A brand may recognize that its own website, Amazon storefront or product listing is inadequate to help a potential customer come to the decision to make a purchase. By speaking to its customers about what helped them come to the decision to make a purchase with the brand, or to go with a competitor’s product, they can effectively map out the consideration phase of the customer journey, and using the actionable insights they have gained, improve the customer experience while increasing sales.
Nancy Porte, CCXP, VP of global customer experience for Verint, a customer engagement platform provider, told CMSWire that as part of her company's transition to a cloud company, Verint wanted to intentionally design the customer journey for its SaaS customers. “In order to do this, we mapped the current journey — and the desired, future journey. The gap analysis between the two maps provided a roadmap for changes that needed to be made to provide a great customer journey,” she said.
Customer Journey Mapping Is an Across the Board Process
Because the customer’s journey extends across all channels, the process includes variables that are affected by all of the departments within a brand. There shouldn’t be any silos or departments that do not participate in the customer journey mapping process, unless the department does not have anything at all to do with customers, such as an Employee Payroll department, for instance.

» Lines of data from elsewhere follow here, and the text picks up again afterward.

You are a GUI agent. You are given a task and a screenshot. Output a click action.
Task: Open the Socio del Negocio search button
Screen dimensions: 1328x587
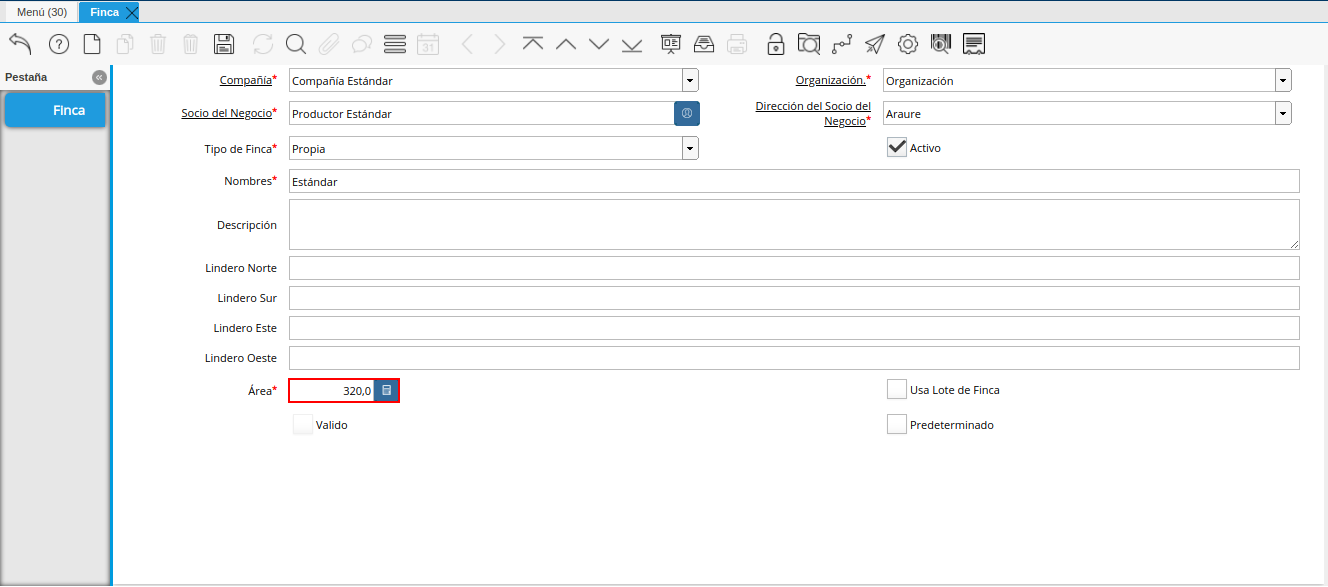tap(687, 114)
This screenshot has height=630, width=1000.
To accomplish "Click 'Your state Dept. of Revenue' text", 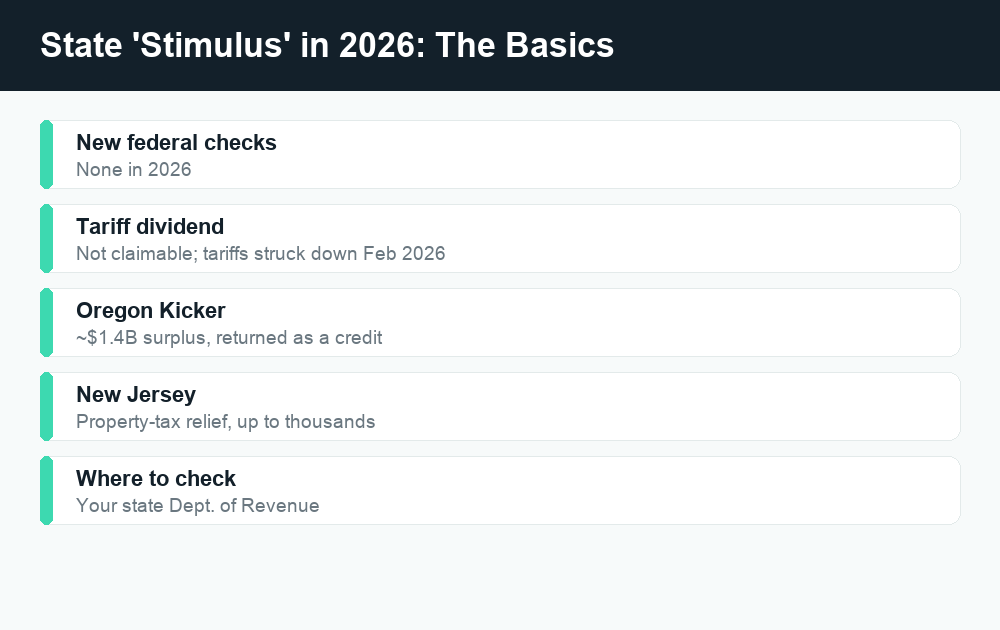I will pos(198,506).
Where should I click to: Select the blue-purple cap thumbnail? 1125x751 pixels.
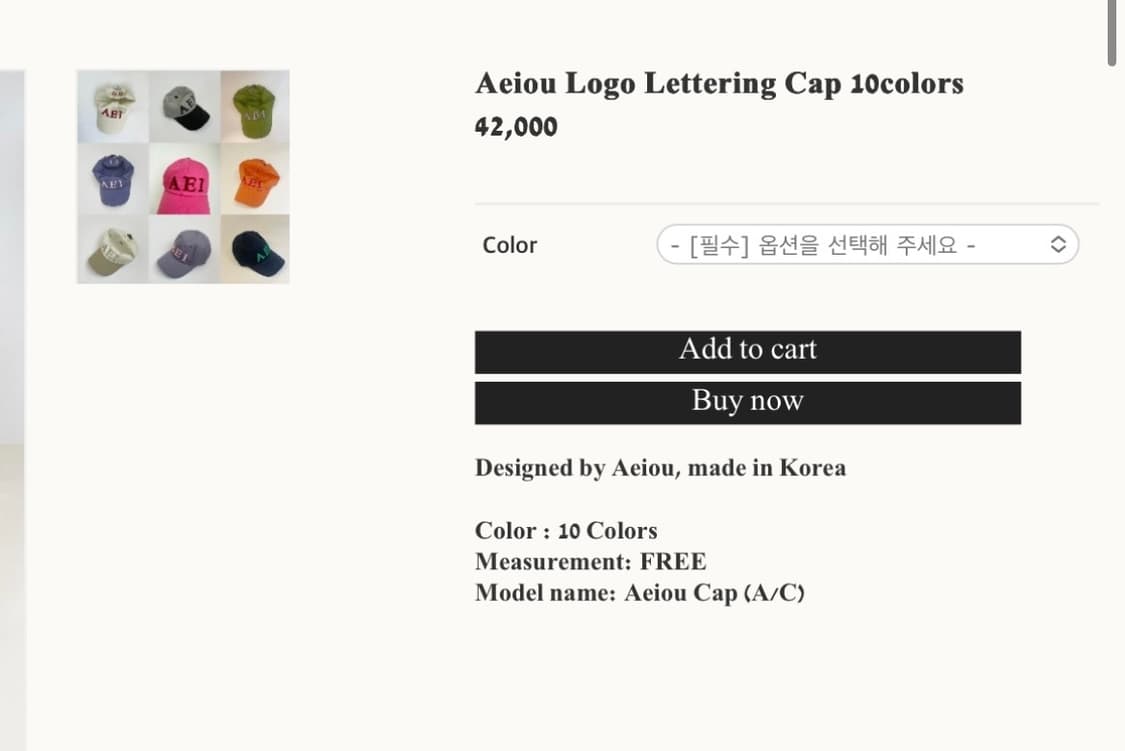[111, 176]
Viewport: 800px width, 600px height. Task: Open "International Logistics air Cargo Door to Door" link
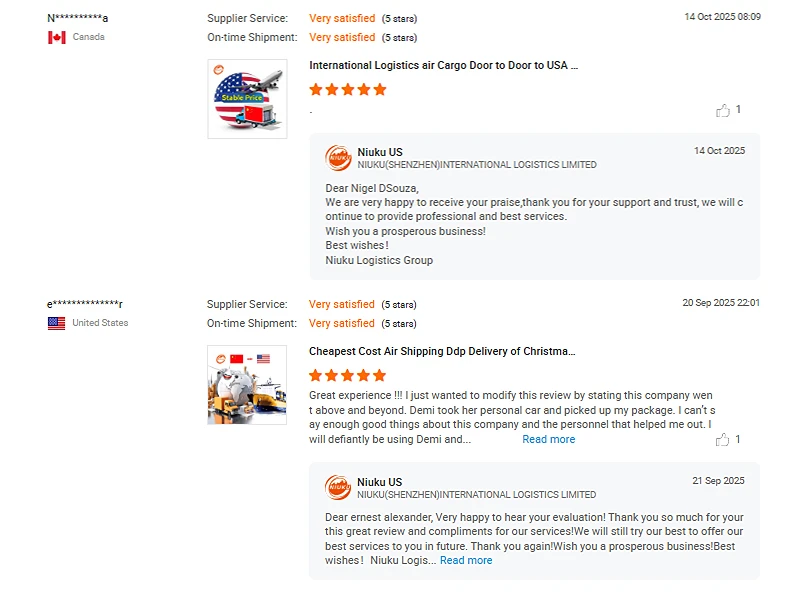coord(443,66)
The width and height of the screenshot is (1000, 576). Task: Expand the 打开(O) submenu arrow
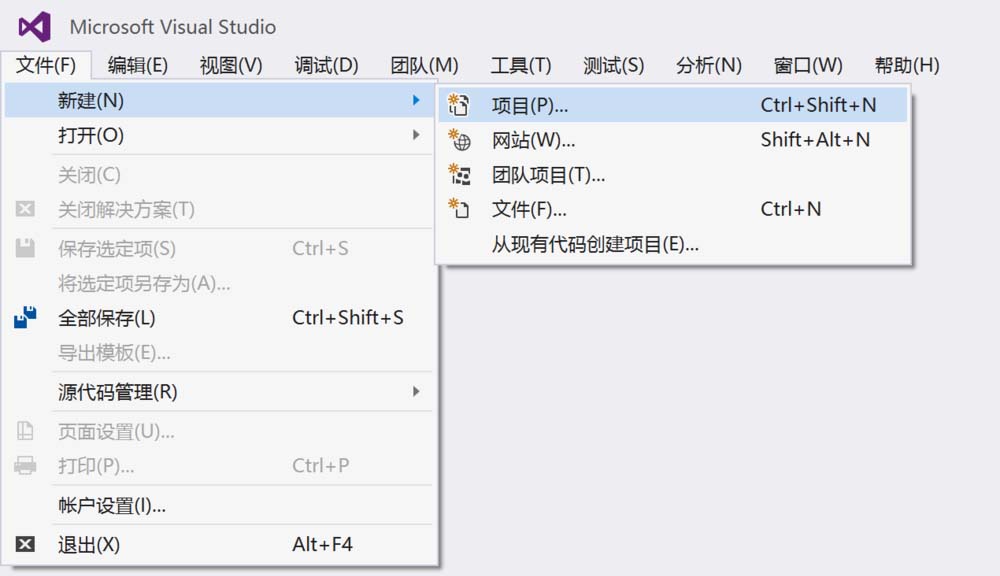click(x=416, y=135)
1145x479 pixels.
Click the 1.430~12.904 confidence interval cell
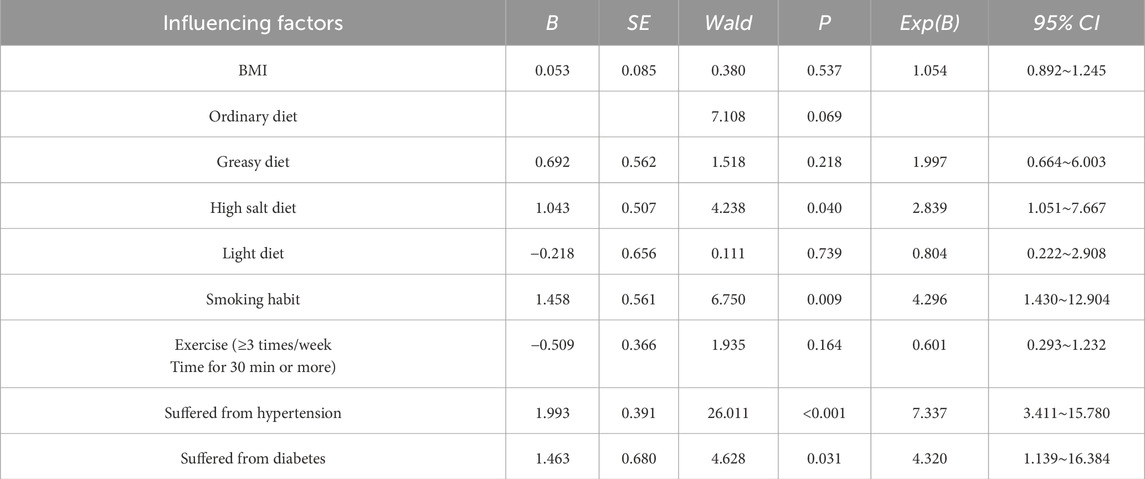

Natalya Bucuy, content marketing writer at LiveHelpNow, a customer chat, support, and helpdesk platform provider, said brands need to break through silos that limit CX journey mapping initiatives to one or two departments. “Sharing the customer journey map with the entire team is essential. Customer experience is not a job of one or two siloed departments. It's everyone's job. So it's important that every member of the team shares the same vision and understands all the strategies in place to benefit customers.”
Tincher also told CMSWire that brands need to engage a broad cross-functional journey mapping team that needs to involve HR, marketing, sales, IT, customer service, data management, analytics — all channels and departments need to be involved in the process, and failure to do so is the reason that many journey mapping initiatives fail. He said that it was one of the key findings from research that led to his first book. “Effective programs involve representatives from throughout the company; despite that, few involve HR or IT, and IT in particular was surprising. The primary reason that 2/3 of maps fail to drive change is because a small research team does the work, and the rest of the organization isn't immersed in the process.”
A customer journey mapping initiative gets everyone on the same page, working towards the same goals, and is a great way to eliminate departmental silos. “My favorite use of journey maps is for starting conversations between ‘silos’ that exist in the company,” Porte related. “When we get internal audiences looking at the journey and ask questions about whether they know what happens before they serve the customer — and after — it provides some great opportunities to discuss how we make the journey easier and more consistent for the customer. There’s nothing like a picture to get everyone into a collaborative conversation.”
Final Thoughts
The customer journey map is one of the best ways for a brand to more fully understand its customers. By speaking with customers individually, creating an end-to-end journey map to get an overall picture, honing in on specific areas of the customer journey for specific goals, and involving all of the brand’s departments in the process, a brand can improve the customer experience while enhancing its bottom line.